(DOCUMENT EXTRACT begins)
Pacquing immediately strikes her audience with characteristics similar to strong Filipino women of the industry: Emily Abrera and Yoly Villanueva-Ong.

On her acceptance of the challenge, David Mayo, Ogilvy & Mather ASEAN President said:

“Pacquing has proven herself to be a collaborator, a business builder, a brand expert and in the new digital age, a leader beyond compare.”

“Why do creative people end up managing today’s business?” she begins, not with a tone of dismay, but with a tone of a serious businesswoman ready to roll the punches and face the battle.

“I never dreamt of being a CEO. I just watched how people, like Miniong Ordonez (former chairman of Basic), did it. I just fell in love with the industry and invested in something that was very gratifying,” she recollects on her journey.

To Pacquing, gratification is putting a lot of discipline in everything she does, whether doing a campaign, strategy planning, or now, managing an entire agency.

She lived out of a suitcase before, hopping from one airport to another, visiting thriving market hubs to manage a best-selling shampoo as a regional creative director, business building like no other.

The multi-disciplined creative who has literally and figurativelly gone places, intends to immediately pull together a formidable team in each of Ogilvy’s value-oriented department to deliver a long-term pool of robust talents.

“I want to come up with work that Filipinos and consumers can be proud of and relate to,” she says.

“I am looking forward to setting the course for Ogilvy with a series of moves that will put the agency ahead of the competition and connect us more closely with the emergent new Philippine consumer,” she said in an announcement.

Before she became Ogilvy’s CEO, Pacquing’s portfolio is volume-thick with awards garnered from the world’s most prestigious award-giving bodies, name them, she has them.

She dotes on the agency and admits that she is lucky to be in an organization that constantly asks you to do better.

Regionally and globally, the Ogilvy network is at the totem pole of creative rankings. It is redundant to mention that it is 2012’s Cannes Network of the Year, a dizzying achievement that rattled the usual suspects in the world’s biggest advertising festival.

In the Philippines, the agency is a vibrantly creative company with five companies under its roof, each doing a full-range of communications services.
(DOCUMENT EXTRACT ends)
→ ACTIVITIES
**A)** Copy the passage of the Pacquing profile from "To Pacquing, gratification" to "like no other." word for word.
**B)** Answer these questions from the Pacquing profile:
(i) What position does David Mayo hold?
(ii) What title did Ogilvy earn at Cannes in 2012?
(iii) How many companies does the agency have under its roof in the Philippines?
(EXERCISE DATA begins)
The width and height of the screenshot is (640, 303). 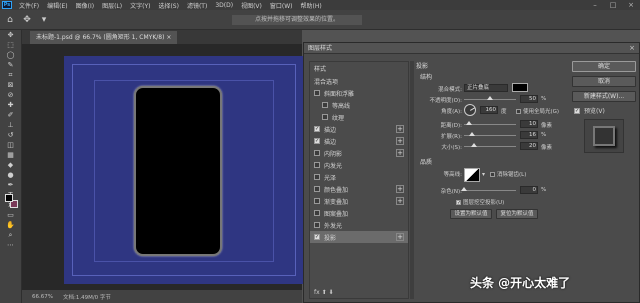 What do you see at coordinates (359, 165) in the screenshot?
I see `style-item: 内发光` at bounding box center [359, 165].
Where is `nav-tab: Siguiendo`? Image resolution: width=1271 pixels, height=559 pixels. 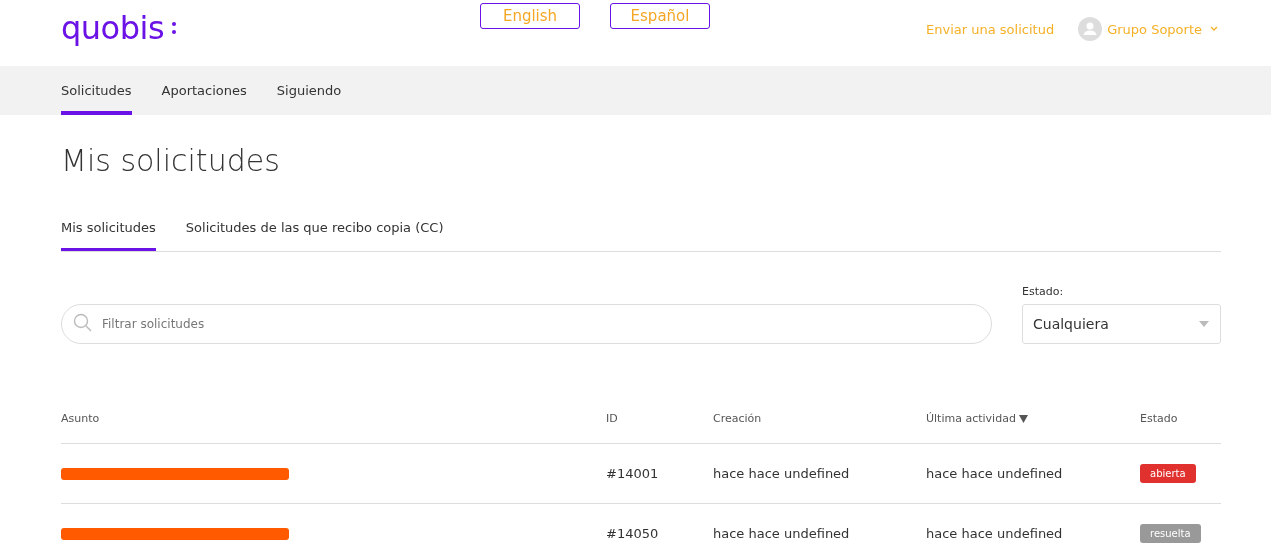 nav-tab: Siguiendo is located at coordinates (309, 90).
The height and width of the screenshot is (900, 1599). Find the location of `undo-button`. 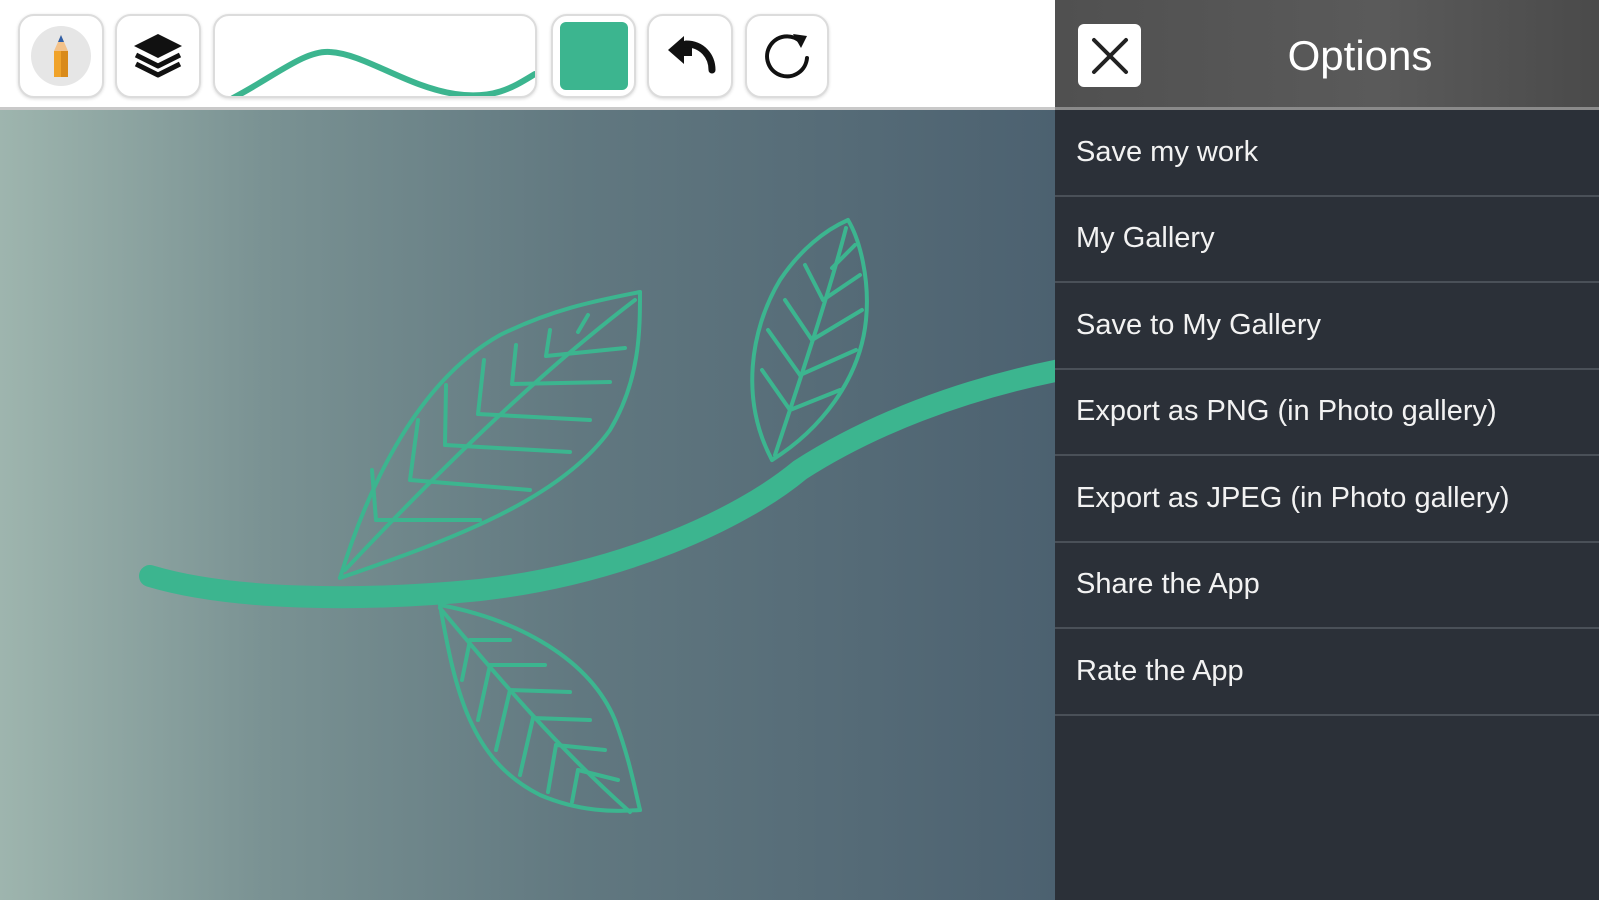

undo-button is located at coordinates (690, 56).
(EXERCISE DATA ends)
(EXERCISE DATA begins)
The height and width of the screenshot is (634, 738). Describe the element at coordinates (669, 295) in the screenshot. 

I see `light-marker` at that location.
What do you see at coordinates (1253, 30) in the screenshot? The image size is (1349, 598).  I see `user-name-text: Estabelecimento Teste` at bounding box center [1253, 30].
(EXERCISE DATA ends)
(EXERCISE DATA begins)
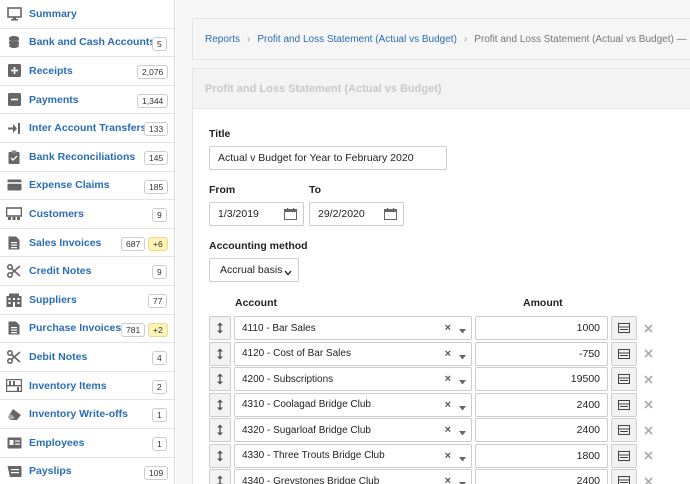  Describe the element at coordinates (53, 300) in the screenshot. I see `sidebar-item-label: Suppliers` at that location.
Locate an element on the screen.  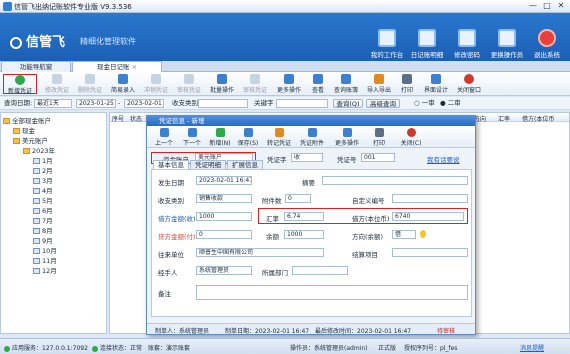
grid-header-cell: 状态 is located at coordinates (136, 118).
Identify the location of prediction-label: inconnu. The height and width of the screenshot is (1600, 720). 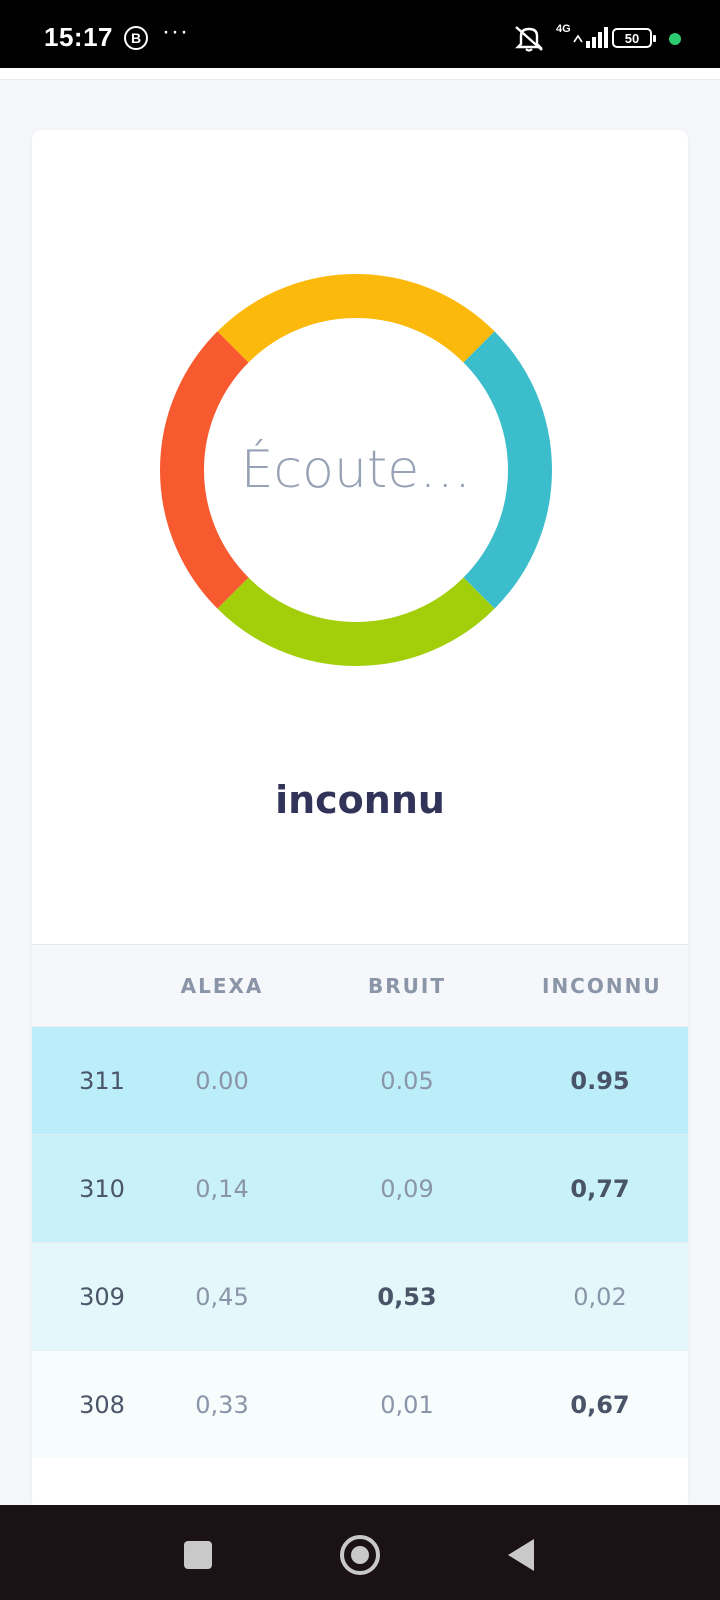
(EXERCISE DATA ends)
→ SOLUTIONS TO EACH TASK
**A)**
To Pacquing, gratification is putting a lot of discipline in everything she does, whether doing a campaign, strategy planning, or now, managing an entire agency.

She lived out of a suitcase before, hopping from one airport to another, visiting thriving market hubs to manage a best-selling shampoo as a regional creative director, business building like no other.

**B)**
(i) Ogilvy & Mather ASEAN President
(ii) Cannes Network of the Year
(iii) Five